[ABOUT THIS EXERCISE]:
Reproduce word for word the stretch of lines from the one containing "Find the location" through the last line, leaving the pictures out of your answer.

*** Opening of DATA RECORDS ***

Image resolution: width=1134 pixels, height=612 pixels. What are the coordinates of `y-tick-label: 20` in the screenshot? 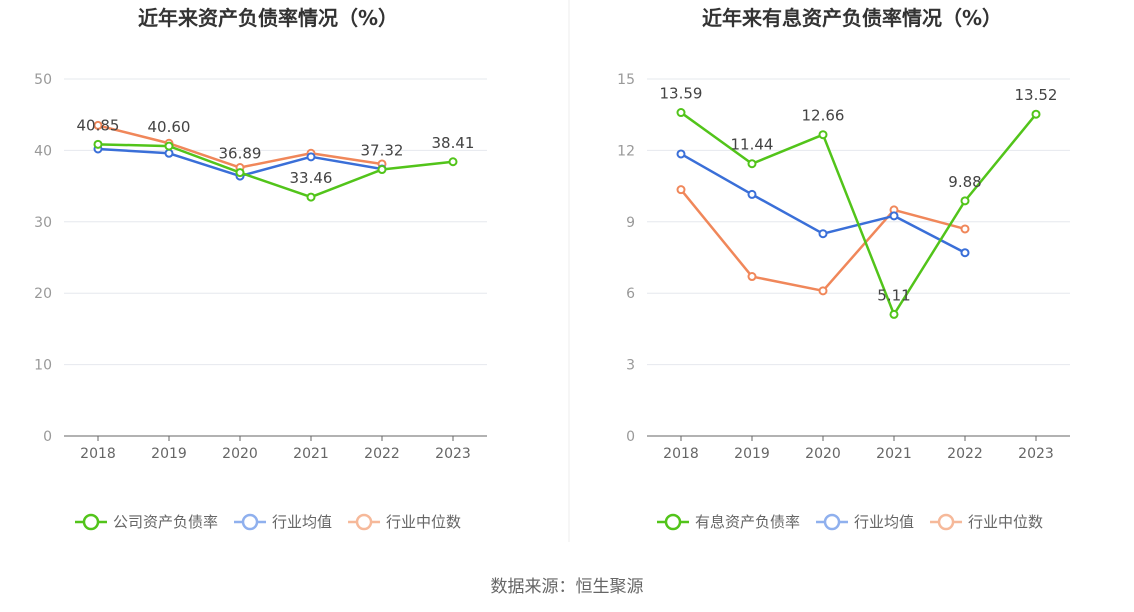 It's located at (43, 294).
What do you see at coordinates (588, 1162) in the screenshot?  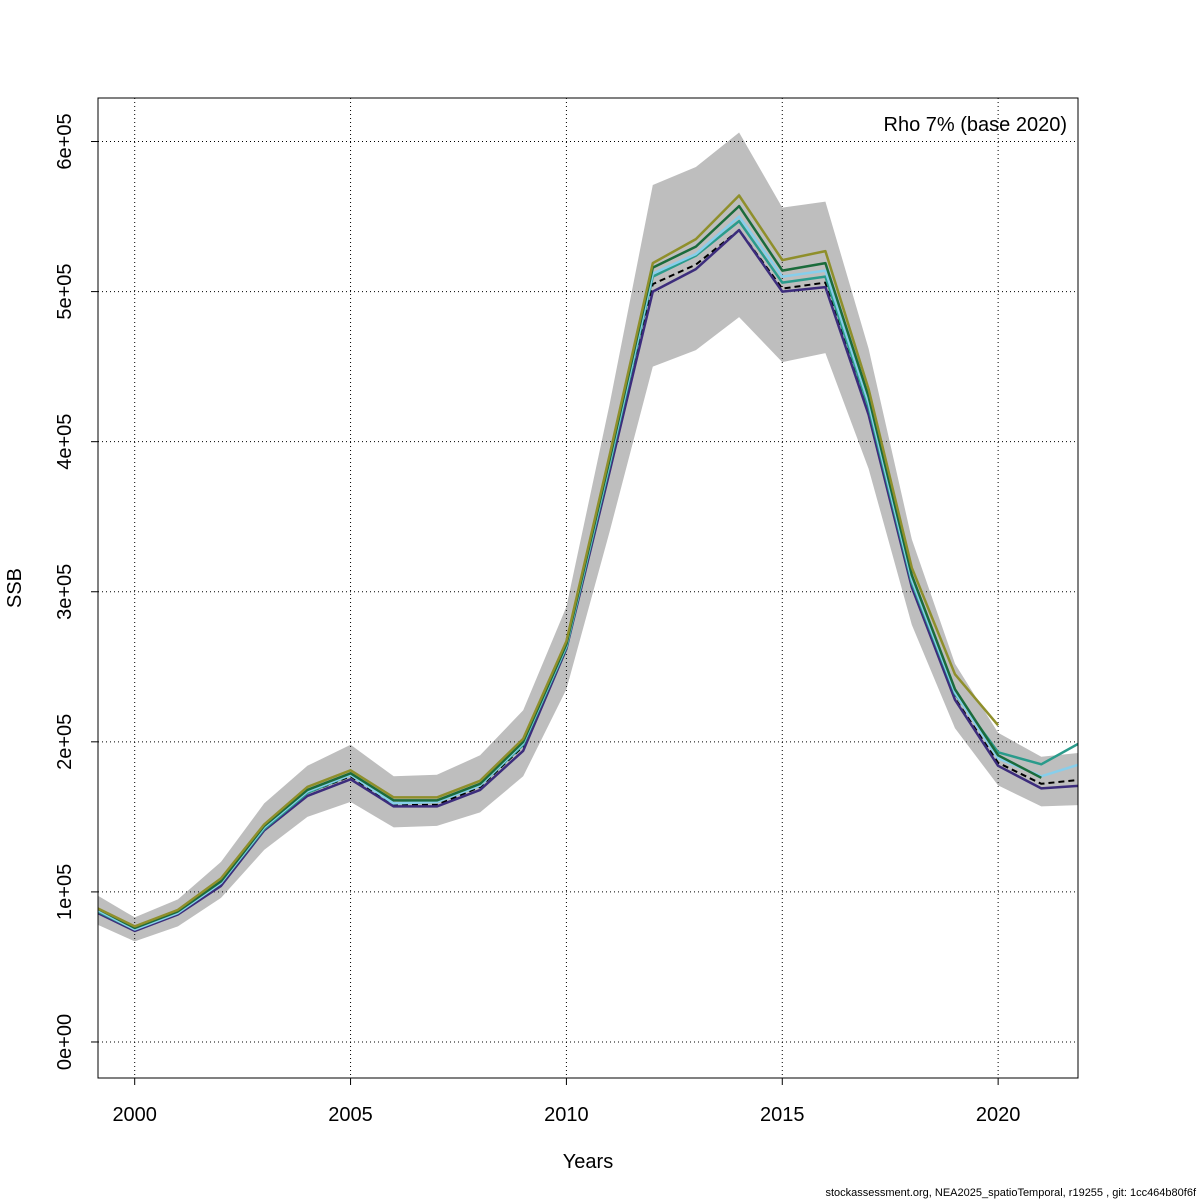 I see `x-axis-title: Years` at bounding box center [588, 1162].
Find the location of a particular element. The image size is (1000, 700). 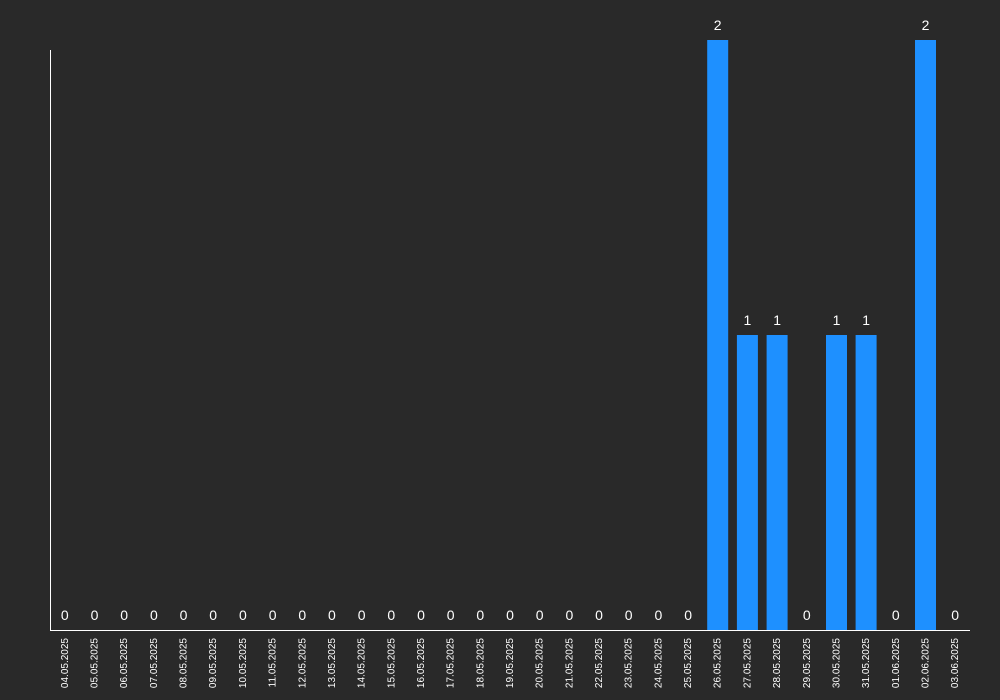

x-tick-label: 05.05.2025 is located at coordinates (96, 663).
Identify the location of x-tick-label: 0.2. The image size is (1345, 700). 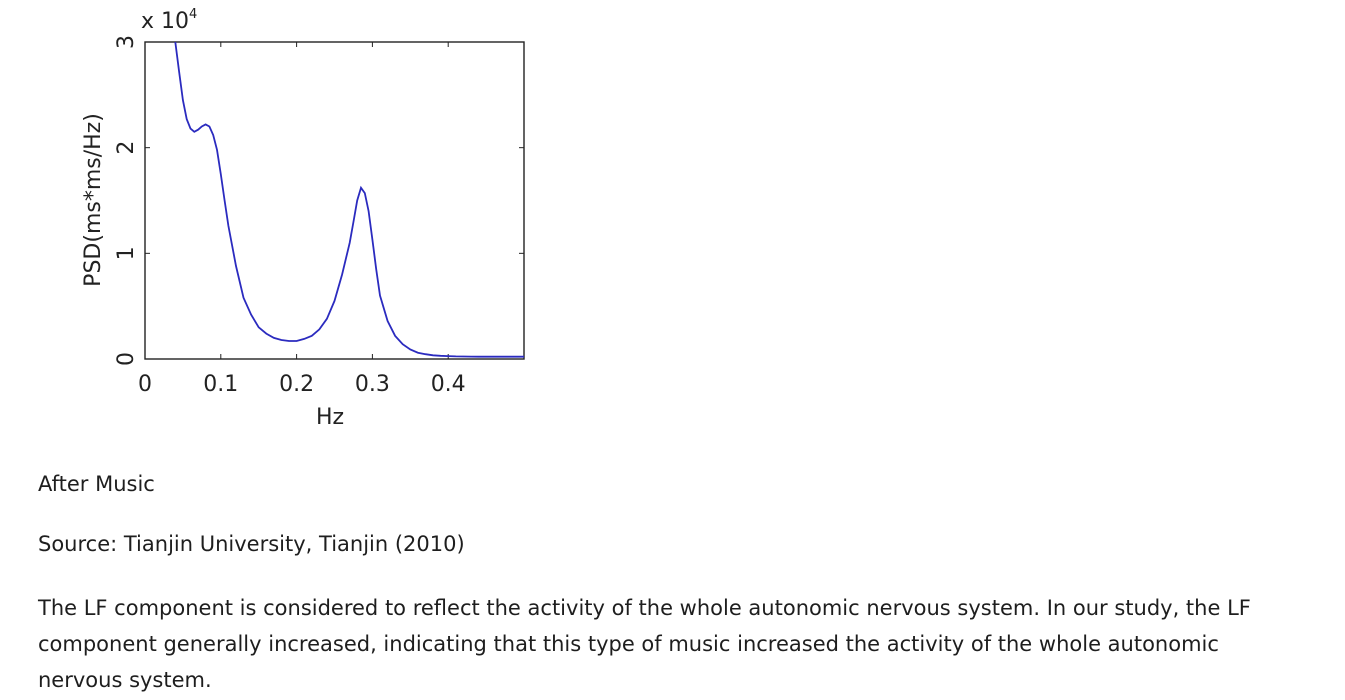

*** Close of DATA RECORDS ***

[RESULT FOR THIS TASK]:
Find the location of a particular element. The image size is (1000, 700). 

x-tick-label: 05.05.2025 is located at coordinates (96, 663).
Identify the location of x-tick-label: 0.2. The image size is (1345, 700). 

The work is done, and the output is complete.